EXERCISE DETAILS >> Looking through the listing that follows, count the lines that contain "Businesses" and give only that number.

SUPPLIED MATERIAL >>

============

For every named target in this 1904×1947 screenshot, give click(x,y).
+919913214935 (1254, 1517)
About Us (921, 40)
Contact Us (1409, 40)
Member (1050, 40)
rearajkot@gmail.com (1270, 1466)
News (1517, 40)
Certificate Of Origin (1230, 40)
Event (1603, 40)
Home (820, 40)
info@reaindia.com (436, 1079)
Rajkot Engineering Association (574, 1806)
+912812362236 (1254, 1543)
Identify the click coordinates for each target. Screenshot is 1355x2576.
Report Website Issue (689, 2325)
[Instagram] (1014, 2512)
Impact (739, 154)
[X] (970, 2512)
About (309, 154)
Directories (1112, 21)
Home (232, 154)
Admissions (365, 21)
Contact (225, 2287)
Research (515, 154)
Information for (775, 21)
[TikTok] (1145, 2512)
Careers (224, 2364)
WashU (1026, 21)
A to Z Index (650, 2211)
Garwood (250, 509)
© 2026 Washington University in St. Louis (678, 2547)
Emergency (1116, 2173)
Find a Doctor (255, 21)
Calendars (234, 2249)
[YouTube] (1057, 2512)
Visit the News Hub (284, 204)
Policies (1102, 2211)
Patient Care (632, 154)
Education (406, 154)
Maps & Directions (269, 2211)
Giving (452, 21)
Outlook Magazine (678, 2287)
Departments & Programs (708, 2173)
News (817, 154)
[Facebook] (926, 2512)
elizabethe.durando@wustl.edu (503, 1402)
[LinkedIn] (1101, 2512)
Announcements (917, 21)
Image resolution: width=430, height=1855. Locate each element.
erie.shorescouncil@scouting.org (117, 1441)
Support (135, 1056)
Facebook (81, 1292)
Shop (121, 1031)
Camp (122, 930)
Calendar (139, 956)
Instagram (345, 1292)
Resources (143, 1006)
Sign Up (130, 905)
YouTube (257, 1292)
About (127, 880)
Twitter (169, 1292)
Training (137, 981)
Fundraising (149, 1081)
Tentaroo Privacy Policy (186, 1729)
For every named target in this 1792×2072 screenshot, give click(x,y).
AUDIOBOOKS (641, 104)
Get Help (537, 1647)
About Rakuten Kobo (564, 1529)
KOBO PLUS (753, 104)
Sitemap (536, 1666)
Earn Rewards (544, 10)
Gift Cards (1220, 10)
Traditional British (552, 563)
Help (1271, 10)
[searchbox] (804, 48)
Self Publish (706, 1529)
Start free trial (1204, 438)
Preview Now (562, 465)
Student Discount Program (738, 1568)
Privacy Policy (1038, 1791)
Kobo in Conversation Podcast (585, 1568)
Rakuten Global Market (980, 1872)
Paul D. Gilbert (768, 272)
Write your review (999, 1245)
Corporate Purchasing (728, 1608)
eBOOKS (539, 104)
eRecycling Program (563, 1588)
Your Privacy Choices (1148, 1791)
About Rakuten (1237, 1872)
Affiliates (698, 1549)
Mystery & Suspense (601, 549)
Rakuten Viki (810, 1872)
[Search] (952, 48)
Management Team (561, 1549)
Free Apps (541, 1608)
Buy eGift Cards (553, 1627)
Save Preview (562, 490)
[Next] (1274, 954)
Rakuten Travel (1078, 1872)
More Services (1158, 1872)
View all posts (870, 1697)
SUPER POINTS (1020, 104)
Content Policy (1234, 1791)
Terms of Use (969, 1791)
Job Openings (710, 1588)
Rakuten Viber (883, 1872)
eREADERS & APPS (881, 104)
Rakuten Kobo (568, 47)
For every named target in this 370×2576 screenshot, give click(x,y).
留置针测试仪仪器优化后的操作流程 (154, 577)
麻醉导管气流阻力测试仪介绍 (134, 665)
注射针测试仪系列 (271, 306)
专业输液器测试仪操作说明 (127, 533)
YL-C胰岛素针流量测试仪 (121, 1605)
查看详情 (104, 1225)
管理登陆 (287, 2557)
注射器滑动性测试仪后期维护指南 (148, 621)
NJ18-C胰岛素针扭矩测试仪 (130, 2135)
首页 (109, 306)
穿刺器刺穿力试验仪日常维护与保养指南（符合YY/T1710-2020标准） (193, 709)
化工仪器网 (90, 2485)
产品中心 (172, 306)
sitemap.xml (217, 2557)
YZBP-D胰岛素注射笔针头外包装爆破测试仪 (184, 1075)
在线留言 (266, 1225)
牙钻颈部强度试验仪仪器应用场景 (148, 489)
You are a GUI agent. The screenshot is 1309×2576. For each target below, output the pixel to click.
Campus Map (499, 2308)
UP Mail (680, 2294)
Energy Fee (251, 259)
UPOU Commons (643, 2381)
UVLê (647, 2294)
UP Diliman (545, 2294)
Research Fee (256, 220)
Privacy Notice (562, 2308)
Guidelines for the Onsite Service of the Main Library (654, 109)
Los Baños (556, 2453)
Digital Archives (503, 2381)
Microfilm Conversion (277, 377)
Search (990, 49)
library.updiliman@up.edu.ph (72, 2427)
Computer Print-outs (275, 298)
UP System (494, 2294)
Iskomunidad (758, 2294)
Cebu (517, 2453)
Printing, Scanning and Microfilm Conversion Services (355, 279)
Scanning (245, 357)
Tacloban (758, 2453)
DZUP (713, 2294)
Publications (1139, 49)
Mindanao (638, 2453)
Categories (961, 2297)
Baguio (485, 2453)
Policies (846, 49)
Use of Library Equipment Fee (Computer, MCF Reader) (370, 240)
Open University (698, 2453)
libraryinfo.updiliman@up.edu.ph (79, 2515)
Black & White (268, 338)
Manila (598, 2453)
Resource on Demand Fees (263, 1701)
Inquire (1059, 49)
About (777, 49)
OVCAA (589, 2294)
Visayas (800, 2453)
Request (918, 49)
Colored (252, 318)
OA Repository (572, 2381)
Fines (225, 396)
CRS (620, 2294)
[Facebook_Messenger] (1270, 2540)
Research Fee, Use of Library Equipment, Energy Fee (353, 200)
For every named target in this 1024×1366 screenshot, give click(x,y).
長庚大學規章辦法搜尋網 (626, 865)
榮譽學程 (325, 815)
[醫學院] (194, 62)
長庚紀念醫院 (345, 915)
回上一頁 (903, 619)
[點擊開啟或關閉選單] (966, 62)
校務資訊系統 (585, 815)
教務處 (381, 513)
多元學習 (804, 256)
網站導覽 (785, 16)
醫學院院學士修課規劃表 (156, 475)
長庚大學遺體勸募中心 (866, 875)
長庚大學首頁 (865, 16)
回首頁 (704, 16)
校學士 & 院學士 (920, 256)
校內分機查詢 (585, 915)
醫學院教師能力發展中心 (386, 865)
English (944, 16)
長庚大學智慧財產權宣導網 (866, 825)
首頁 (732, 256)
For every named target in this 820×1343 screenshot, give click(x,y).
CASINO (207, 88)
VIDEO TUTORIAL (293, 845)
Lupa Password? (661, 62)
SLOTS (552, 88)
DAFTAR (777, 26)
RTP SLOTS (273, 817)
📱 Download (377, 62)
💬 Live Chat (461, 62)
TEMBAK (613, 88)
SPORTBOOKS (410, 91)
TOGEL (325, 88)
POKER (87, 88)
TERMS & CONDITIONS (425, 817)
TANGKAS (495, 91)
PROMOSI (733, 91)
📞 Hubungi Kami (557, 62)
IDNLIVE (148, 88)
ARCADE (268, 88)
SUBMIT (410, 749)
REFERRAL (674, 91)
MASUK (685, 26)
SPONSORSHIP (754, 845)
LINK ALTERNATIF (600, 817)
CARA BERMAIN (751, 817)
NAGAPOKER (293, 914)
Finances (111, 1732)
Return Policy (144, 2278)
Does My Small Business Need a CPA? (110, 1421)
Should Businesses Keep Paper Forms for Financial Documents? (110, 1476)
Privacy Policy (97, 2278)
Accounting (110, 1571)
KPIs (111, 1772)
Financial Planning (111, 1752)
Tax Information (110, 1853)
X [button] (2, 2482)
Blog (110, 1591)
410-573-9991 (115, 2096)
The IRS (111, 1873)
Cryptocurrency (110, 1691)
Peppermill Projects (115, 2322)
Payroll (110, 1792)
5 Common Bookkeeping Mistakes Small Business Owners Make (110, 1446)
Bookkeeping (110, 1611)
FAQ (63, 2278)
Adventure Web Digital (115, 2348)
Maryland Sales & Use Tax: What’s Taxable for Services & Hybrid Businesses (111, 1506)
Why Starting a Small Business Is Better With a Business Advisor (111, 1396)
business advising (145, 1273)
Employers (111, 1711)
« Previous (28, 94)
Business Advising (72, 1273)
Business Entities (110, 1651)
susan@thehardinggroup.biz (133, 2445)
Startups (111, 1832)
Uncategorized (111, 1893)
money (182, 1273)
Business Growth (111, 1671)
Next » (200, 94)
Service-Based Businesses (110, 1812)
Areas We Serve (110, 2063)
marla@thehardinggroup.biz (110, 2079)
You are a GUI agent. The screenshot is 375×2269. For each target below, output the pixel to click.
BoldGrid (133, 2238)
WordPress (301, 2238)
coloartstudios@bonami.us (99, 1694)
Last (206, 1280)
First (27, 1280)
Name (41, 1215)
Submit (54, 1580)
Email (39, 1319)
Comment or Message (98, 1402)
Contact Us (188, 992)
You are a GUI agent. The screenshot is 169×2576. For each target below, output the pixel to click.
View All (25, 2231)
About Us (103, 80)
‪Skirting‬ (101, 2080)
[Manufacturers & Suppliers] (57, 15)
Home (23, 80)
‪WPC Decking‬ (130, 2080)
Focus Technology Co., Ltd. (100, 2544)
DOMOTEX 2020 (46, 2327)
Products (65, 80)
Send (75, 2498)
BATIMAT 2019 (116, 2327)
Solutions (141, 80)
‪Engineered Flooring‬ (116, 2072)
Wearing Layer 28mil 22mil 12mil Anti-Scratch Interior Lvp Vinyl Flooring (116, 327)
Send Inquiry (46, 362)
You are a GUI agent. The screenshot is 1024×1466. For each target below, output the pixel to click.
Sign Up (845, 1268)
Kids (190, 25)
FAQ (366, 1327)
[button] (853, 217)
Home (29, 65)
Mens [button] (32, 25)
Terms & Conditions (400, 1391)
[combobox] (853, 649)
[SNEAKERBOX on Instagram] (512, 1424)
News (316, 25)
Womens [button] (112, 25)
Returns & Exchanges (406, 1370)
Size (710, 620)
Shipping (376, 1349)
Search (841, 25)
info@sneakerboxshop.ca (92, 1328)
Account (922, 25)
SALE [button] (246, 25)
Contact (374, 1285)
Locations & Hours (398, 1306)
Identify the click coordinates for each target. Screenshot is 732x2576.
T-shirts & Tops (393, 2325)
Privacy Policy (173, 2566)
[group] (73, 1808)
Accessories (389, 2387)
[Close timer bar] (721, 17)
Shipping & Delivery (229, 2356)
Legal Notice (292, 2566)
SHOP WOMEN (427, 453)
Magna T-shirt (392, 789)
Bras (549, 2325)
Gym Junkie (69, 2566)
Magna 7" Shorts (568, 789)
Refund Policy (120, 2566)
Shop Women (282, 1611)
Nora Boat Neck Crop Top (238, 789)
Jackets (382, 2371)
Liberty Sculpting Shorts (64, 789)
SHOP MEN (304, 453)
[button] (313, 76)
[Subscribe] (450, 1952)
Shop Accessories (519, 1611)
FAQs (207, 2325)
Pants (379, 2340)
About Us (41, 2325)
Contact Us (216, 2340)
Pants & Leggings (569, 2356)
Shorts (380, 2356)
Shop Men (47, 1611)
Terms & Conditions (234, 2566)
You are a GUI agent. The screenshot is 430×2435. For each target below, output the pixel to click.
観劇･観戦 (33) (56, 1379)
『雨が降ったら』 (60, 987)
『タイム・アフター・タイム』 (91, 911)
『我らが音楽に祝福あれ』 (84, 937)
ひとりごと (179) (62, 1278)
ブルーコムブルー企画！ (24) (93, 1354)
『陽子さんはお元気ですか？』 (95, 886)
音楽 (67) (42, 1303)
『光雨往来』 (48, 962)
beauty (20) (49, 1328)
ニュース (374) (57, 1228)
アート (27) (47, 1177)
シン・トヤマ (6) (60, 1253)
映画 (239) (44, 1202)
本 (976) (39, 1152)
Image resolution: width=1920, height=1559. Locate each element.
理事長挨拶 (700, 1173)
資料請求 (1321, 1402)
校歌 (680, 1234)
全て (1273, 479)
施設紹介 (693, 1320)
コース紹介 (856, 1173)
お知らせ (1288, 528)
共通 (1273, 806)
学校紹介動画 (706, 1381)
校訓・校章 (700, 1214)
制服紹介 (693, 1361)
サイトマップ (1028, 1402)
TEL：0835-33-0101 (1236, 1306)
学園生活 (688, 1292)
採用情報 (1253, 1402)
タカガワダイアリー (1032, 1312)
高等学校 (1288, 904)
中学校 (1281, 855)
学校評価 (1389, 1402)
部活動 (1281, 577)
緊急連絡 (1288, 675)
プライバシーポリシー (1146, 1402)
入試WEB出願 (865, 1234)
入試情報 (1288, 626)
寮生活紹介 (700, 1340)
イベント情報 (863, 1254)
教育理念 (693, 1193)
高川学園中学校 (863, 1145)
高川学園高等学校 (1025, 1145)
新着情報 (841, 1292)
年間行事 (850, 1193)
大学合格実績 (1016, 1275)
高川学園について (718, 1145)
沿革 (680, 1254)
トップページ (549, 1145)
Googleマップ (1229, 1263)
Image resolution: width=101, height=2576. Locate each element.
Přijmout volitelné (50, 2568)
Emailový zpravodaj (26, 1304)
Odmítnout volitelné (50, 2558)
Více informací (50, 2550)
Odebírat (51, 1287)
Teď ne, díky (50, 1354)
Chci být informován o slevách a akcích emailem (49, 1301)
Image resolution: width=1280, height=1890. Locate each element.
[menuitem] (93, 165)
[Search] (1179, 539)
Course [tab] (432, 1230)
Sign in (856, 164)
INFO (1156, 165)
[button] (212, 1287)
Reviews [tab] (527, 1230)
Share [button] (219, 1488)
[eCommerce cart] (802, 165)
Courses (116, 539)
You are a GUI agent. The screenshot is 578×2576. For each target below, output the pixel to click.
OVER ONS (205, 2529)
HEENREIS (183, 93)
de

============

RESPONSE BELOW >> 3